• **To do**: State, as a single number, how many lines in the data below contain "Settings".

• **Data for analysis**:

+ + + + +

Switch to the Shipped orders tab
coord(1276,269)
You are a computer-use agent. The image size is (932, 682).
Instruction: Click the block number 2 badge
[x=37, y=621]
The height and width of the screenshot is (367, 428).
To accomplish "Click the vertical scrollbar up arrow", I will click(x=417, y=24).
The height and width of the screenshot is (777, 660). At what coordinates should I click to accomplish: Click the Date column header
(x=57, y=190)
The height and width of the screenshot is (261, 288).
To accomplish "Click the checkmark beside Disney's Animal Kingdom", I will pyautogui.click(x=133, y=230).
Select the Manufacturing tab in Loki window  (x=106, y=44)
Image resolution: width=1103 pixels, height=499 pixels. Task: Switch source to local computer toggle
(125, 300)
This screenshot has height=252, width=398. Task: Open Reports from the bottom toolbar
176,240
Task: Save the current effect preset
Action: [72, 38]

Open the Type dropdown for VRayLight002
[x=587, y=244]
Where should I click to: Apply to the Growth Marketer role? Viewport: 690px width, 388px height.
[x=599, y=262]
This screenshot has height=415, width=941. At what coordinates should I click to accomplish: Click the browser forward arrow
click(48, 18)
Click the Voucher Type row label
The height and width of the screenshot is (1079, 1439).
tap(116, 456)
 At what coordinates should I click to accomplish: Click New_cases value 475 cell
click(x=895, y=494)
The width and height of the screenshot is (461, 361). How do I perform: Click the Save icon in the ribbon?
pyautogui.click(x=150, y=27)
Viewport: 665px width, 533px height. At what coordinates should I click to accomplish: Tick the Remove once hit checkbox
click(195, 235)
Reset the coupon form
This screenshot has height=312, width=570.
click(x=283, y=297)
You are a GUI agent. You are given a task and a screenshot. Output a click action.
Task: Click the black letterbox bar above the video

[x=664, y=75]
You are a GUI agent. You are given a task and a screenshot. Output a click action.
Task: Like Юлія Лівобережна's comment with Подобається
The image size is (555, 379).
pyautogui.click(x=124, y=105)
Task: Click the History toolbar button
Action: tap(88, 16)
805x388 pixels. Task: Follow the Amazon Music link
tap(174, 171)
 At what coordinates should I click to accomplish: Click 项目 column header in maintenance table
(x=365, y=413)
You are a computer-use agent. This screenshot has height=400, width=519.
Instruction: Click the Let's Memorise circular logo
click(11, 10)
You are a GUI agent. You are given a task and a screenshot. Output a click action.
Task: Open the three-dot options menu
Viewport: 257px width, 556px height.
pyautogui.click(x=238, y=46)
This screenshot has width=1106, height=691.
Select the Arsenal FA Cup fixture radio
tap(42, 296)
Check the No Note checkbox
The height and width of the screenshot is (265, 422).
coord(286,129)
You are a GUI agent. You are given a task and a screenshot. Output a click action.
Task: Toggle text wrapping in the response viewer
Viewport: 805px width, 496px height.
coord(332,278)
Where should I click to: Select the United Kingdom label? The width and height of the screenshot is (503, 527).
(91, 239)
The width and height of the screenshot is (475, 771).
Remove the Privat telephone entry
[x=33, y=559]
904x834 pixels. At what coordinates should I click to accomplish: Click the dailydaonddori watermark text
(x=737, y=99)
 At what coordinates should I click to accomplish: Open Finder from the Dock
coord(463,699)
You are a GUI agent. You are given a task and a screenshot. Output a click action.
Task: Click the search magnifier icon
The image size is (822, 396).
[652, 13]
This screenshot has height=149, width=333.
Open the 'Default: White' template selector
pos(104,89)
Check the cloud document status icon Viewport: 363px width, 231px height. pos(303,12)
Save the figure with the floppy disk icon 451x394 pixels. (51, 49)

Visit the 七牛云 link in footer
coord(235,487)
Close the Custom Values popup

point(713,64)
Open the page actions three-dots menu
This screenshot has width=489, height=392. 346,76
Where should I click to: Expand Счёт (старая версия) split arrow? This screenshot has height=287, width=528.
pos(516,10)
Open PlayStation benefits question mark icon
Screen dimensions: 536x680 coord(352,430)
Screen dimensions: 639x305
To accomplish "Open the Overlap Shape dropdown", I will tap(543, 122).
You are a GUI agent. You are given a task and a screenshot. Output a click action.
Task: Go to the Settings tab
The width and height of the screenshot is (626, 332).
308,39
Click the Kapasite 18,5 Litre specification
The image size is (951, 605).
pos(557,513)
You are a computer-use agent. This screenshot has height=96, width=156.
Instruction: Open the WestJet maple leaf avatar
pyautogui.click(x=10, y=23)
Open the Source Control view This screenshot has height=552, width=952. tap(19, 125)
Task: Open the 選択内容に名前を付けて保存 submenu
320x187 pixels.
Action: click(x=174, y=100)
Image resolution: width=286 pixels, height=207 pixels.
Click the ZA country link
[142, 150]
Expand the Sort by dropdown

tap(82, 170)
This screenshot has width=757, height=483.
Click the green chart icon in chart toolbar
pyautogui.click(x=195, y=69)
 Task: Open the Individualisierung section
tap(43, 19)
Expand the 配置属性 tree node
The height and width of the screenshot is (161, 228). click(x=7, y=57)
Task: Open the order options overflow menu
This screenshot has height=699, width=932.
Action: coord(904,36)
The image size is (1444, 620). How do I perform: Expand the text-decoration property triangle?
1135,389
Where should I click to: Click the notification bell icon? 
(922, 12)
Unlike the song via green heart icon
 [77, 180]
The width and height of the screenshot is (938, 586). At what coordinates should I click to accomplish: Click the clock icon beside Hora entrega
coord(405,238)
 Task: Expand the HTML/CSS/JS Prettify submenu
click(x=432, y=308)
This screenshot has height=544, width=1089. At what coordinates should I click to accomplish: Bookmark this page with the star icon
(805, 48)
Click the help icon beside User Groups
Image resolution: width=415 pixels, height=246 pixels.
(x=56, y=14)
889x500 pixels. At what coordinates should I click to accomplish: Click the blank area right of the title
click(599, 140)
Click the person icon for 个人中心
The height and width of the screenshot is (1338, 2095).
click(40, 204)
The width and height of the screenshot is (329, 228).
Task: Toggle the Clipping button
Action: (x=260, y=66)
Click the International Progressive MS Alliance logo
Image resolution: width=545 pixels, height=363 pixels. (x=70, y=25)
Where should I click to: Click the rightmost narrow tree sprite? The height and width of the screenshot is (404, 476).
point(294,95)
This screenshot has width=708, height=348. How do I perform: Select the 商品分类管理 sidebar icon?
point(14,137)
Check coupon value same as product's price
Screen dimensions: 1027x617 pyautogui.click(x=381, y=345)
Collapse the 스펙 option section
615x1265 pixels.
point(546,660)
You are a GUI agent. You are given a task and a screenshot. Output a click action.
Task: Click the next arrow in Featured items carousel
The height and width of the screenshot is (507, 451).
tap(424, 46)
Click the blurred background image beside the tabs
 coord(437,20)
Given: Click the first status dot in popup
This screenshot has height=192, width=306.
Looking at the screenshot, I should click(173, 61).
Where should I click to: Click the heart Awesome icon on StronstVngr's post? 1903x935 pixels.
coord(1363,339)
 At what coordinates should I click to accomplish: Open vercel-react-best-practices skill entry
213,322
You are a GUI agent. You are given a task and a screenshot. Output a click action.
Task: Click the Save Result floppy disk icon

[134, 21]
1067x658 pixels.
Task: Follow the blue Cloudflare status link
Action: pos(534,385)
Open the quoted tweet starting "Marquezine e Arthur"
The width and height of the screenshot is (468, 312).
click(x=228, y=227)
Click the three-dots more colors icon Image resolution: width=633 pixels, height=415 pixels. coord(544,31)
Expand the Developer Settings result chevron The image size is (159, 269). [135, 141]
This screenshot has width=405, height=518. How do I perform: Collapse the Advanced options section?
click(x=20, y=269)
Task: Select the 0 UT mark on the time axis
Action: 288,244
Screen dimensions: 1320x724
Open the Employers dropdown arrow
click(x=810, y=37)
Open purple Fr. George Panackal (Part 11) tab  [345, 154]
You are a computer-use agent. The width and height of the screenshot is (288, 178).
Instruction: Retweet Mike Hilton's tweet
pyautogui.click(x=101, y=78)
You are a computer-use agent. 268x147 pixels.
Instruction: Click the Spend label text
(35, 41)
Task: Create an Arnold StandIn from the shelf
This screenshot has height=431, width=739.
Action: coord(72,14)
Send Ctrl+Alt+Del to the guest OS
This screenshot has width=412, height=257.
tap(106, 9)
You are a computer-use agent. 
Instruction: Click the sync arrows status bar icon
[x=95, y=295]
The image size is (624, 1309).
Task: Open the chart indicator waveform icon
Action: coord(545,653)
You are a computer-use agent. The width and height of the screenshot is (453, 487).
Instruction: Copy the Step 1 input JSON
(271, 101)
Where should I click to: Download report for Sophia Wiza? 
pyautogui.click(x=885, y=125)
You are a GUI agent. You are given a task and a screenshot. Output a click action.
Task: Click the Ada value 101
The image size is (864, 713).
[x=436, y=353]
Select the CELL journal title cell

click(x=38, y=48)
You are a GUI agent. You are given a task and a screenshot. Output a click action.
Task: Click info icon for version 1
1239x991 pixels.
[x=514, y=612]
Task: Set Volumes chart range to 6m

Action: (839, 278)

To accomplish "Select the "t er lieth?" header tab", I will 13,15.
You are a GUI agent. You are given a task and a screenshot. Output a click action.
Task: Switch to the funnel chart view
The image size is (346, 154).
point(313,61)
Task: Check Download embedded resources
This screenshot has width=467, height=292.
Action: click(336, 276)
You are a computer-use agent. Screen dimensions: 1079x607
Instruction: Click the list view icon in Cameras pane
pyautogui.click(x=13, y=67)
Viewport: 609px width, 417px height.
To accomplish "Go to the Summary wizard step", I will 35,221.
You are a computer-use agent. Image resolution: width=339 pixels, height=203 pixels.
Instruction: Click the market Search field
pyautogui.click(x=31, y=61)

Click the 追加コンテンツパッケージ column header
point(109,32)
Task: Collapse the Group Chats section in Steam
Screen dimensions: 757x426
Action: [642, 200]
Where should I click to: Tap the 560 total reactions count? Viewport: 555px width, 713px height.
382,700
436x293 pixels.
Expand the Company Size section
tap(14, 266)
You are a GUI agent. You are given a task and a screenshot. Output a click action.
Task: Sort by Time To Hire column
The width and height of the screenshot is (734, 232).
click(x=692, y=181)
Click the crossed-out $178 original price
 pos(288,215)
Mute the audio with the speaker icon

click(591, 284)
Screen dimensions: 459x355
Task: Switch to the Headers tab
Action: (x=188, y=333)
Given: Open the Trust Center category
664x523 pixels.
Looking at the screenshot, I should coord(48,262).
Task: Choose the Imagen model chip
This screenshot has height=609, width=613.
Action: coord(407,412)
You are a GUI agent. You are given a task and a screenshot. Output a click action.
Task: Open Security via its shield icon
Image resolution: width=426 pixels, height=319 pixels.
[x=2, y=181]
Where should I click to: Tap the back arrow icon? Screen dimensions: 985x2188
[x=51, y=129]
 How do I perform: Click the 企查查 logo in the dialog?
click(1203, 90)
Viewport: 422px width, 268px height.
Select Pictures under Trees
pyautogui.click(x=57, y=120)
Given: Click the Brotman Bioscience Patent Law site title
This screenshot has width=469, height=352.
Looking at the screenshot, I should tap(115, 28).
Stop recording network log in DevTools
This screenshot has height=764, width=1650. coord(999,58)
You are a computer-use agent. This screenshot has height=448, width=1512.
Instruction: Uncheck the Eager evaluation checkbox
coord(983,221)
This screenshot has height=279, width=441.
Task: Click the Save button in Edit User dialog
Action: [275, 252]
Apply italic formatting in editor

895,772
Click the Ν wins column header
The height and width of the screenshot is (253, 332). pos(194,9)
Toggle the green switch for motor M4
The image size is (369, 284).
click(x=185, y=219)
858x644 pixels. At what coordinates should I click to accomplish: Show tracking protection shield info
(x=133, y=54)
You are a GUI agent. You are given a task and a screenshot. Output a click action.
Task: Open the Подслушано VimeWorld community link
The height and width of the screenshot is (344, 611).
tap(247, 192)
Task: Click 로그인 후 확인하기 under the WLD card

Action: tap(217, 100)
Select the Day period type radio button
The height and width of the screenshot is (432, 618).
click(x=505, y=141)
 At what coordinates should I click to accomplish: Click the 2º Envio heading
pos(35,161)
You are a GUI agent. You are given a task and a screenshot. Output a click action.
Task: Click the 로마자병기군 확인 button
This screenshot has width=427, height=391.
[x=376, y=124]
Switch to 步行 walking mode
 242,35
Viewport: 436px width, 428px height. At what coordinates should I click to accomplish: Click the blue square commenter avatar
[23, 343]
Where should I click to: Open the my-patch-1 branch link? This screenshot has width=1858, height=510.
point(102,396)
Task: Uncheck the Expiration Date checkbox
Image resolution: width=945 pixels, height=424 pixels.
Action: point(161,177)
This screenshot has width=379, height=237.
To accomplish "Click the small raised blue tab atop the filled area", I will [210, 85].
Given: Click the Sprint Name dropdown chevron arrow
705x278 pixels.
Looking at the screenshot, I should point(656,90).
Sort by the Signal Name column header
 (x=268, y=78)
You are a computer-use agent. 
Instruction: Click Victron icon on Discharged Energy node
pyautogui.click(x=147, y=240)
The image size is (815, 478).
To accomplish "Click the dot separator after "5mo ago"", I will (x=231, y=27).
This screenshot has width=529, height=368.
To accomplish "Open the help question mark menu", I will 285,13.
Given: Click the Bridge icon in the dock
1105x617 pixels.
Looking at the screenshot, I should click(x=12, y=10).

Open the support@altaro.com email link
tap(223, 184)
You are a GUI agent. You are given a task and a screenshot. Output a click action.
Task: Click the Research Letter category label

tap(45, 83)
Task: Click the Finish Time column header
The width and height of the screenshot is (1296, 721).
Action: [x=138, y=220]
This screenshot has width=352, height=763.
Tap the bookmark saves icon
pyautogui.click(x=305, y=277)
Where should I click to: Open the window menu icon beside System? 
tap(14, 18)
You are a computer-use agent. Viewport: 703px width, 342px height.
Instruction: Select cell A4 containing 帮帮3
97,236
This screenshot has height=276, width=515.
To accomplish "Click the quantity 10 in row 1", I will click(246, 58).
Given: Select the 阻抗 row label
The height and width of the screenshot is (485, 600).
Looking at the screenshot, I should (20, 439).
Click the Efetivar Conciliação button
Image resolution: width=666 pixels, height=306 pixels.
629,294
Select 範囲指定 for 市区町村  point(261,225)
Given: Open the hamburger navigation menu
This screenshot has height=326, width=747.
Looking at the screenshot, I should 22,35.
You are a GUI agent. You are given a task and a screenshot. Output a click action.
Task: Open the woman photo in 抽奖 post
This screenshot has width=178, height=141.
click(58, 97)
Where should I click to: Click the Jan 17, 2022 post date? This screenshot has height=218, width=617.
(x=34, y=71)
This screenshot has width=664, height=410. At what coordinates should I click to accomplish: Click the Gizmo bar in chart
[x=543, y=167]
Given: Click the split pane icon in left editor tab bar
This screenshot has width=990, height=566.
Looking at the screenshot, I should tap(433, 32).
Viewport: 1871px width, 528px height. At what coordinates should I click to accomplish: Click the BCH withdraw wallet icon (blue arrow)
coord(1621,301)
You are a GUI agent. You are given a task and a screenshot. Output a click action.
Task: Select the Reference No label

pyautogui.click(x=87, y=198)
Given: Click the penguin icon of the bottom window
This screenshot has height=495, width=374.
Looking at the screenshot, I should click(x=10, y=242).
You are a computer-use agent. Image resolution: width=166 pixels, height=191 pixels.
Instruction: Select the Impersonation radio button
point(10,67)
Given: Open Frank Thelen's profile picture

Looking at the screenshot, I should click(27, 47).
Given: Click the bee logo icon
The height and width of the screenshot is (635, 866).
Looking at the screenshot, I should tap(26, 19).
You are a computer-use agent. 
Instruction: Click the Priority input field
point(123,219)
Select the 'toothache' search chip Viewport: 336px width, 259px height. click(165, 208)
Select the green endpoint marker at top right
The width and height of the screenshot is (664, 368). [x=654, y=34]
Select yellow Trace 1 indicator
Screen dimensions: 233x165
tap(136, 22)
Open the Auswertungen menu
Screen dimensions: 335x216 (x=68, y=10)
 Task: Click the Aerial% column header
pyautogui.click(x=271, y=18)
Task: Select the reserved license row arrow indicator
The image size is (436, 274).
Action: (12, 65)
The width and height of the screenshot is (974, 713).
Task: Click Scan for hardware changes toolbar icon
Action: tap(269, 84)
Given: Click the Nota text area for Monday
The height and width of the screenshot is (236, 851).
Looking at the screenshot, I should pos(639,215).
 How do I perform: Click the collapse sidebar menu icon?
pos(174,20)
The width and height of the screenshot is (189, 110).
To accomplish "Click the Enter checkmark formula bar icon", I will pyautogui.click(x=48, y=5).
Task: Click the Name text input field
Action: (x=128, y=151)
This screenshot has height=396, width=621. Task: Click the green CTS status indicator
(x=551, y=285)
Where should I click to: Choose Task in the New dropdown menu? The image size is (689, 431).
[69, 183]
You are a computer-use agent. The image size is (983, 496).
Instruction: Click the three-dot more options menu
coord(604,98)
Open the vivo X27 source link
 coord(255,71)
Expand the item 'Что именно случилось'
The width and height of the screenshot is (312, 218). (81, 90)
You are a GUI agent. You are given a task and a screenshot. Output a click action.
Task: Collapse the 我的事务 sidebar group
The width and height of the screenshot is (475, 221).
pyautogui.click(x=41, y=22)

+ + + + +

• **Answer to this exercise**: 2